Data for this exercise:
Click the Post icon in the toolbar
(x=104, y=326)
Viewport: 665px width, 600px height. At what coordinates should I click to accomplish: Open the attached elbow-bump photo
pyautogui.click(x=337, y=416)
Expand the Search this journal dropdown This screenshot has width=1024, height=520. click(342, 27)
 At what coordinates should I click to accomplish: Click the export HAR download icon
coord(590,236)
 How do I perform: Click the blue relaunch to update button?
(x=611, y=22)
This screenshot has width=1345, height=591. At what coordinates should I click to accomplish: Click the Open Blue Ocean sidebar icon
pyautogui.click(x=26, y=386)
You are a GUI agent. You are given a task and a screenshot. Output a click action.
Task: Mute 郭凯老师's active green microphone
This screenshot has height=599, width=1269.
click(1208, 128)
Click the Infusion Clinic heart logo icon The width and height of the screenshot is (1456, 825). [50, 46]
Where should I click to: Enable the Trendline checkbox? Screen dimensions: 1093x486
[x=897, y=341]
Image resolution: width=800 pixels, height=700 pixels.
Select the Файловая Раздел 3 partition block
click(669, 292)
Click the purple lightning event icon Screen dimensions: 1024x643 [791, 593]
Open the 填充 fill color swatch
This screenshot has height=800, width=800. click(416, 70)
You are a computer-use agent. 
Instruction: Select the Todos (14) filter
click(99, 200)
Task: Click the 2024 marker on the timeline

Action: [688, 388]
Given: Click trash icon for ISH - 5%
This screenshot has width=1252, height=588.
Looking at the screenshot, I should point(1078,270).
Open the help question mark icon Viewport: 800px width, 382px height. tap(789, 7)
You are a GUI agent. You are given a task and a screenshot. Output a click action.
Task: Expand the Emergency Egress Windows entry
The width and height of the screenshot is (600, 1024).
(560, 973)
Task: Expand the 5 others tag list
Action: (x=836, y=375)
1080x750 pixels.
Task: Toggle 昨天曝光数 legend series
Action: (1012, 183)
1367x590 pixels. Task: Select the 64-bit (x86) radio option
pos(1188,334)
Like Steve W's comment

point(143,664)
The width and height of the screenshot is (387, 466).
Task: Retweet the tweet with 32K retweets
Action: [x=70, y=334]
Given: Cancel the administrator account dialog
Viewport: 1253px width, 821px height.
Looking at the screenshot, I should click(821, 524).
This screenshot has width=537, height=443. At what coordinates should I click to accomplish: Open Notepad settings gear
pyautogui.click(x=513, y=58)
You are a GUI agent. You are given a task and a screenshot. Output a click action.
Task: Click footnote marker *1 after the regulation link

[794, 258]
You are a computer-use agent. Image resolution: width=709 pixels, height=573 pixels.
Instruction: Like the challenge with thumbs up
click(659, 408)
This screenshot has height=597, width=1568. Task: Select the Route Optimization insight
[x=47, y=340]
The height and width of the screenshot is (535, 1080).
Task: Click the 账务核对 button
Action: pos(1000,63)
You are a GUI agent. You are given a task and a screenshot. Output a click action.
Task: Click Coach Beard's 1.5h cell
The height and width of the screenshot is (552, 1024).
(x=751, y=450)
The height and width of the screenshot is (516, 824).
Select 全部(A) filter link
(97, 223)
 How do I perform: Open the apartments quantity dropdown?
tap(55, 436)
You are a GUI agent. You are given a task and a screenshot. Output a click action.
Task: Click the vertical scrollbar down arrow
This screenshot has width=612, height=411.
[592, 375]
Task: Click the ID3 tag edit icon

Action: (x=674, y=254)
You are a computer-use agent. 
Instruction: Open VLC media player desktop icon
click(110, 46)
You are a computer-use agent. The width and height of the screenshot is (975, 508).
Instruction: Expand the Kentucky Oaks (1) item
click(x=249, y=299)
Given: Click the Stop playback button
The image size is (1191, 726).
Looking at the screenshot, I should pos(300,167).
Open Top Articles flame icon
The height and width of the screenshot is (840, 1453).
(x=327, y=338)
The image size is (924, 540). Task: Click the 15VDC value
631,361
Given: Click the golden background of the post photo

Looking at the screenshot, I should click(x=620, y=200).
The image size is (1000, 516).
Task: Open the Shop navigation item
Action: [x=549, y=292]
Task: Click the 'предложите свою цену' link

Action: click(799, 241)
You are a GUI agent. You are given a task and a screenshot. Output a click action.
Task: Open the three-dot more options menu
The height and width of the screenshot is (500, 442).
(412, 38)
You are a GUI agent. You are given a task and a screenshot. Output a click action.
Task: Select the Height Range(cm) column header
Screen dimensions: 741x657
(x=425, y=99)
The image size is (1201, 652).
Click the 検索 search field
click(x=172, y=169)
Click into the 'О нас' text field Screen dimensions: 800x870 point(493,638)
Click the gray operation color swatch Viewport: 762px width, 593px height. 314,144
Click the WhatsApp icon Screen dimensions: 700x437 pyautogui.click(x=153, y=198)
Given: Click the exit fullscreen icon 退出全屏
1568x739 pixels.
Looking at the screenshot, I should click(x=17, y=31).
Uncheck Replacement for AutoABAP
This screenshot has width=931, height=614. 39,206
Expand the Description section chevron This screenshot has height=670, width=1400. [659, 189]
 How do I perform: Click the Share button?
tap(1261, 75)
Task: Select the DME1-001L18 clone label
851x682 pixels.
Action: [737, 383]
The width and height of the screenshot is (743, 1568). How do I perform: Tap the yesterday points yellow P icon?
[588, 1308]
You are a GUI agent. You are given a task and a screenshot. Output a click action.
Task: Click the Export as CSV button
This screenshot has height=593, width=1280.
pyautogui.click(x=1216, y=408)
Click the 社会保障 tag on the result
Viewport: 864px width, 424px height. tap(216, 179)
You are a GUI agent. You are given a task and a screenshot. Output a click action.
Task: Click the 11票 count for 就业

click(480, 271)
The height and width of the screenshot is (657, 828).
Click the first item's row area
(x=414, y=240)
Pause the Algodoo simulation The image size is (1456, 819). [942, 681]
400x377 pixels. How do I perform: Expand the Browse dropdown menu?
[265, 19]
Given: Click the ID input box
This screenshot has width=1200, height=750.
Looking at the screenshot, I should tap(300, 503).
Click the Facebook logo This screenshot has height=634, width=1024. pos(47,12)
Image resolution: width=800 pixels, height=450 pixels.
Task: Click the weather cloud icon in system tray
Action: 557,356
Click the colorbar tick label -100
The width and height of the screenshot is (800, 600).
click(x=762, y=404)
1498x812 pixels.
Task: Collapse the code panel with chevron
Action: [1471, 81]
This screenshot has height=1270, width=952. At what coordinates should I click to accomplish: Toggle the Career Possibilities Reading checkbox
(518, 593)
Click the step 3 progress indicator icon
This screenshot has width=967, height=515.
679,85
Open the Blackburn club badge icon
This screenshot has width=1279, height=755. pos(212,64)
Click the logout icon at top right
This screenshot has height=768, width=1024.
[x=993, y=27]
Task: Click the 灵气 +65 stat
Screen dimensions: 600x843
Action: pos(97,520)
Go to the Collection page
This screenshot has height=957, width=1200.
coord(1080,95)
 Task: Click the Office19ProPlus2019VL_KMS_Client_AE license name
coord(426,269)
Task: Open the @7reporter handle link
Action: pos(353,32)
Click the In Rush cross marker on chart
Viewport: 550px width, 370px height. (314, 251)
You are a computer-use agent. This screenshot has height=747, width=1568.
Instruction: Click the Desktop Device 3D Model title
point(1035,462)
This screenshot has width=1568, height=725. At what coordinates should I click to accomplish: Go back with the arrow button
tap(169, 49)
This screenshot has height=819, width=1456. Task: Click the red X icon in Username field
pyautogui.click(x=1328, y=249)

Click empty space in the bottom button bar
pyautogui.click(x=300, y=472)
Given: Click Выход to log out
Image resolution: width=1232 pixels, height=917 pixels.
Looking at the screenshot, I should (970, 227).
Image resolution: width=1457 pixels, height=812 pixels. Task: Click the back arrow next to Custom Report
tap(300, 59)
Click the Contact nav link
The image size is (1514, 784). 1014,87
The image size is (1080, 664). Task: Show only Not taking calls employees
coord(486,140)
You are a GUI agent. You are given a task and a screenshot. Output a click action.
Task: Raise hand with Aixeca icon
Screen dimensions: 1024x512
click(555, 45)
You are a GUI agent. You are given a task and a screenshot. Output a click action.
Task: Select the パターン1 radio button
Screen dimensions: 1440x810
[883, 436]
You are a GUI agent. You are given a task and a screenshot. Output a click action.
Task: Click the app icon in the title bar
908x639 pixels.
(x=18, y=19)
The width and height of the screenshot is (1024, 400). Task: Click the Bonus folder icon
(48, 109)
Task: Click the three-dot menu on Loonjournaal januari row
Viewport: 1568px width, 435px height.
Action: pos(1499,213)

Short exercise:
Find each line in the rows above that contains the string "radio" with the same case, and copy those lines.

Expected output:
1367x590 pixels. Task: Select the 64-bit (x86) radio option
Task: Select the パターン1 radio button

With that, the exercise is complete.